What could go wrong? Surely after two years they could get along..let bygones be bygones…
Unfortunately, Frank was never good at alcohol, and when the conversations conjured the memories of the past the man that stood before her raged and belittled her on how she was the failure in their marriage. His anger frightened her. He once again beat and battered her with licks to the face. Her adrenaline was running fervently bringing her to an emotion she had never felt before. She wasn’t going to allow herself to be the victim this time. He was. She grabbed the machete from the side of the refrigerator, and with the adrenaline of fire, she raised it up and sliced it through the air, the weapon landing on the left side of his torso spewing blood like a fountain. She stepped back gasping for air while the carnage dropped to the floor.

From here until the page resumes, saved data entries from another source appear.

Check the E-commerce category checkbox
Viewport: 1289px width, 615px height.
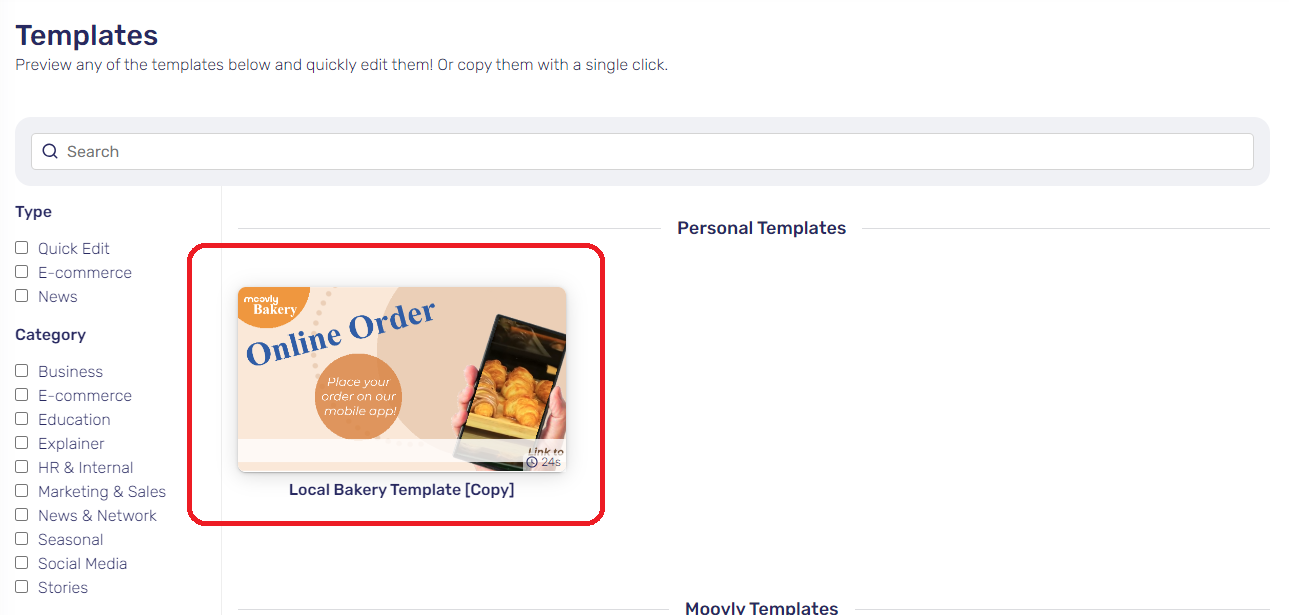coord(22,395)
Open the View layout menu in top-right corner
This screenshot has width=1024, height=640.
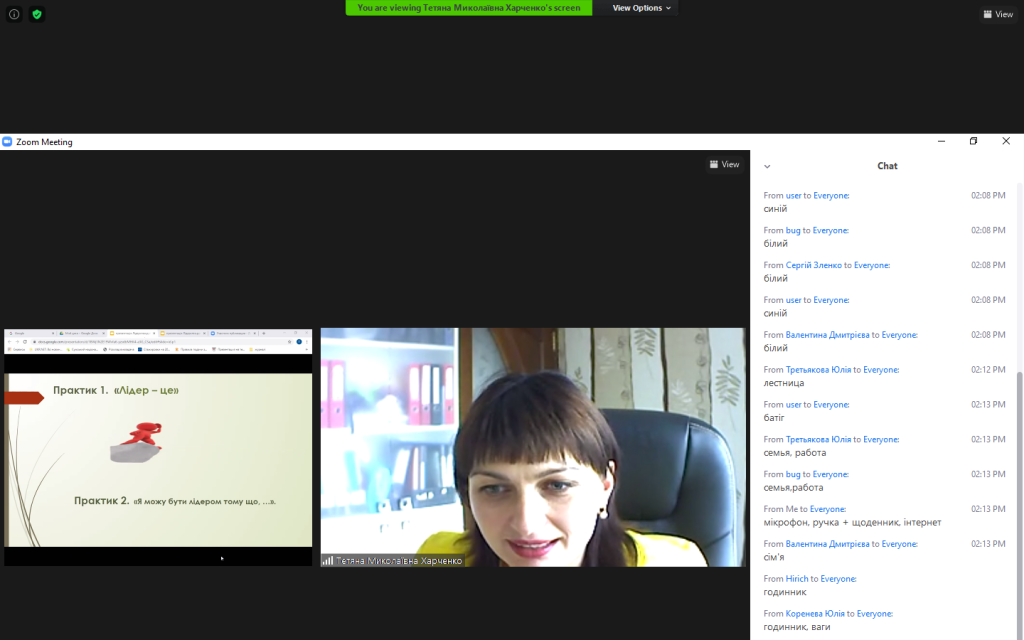pyautogui.click(x=998, y=14)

The sky was evanescent now, and she was eager to get the lifeless corpse buried. With the workers gone now, she hoisted the bags into the large muck wagon and hauled them across the pasture to the new barn landing. If anyone was observing her movements all she had to say was she was working on the new structure. Questions wouldn’t be asked though, because she hardly had any neighbors and the ones she did have weren’t nosy. She took in a deep breath. The machete first. Weighted down with a 10lb barbell, she gently eased scythe into the wet cement of the post not to make a mess. Another smug look raced across her face. It sunk to the bottom. Onto post number two, which was larger and more accommodating for a dead body. That dead body of her ex-husband.
With a heave, she pushed his corpse into the pool of cement, attached to a 30lb weight this time. She waited for a minute and cleaned up the splash of cement off her chaps and boots. She didn’t need any evidence anywhere, so she also cleaned up what splashes were made with the dump, and took a deep sigh of relief. No sign of the body returning and the barn was clean as a whistle. By morning the cement would be hard as a rock, and no one would have the slightest inkling.
She hauled the wagon back to the old barn, hosed the wagon clean, and proceeded to the house. Finding her favorite bottle of Hahn cabernet, and poured a glass in their old wedding crystal. She leaned against the counter and looked out over the pastures pondering her peaceful future.
“I think I just completed the perfect murder”.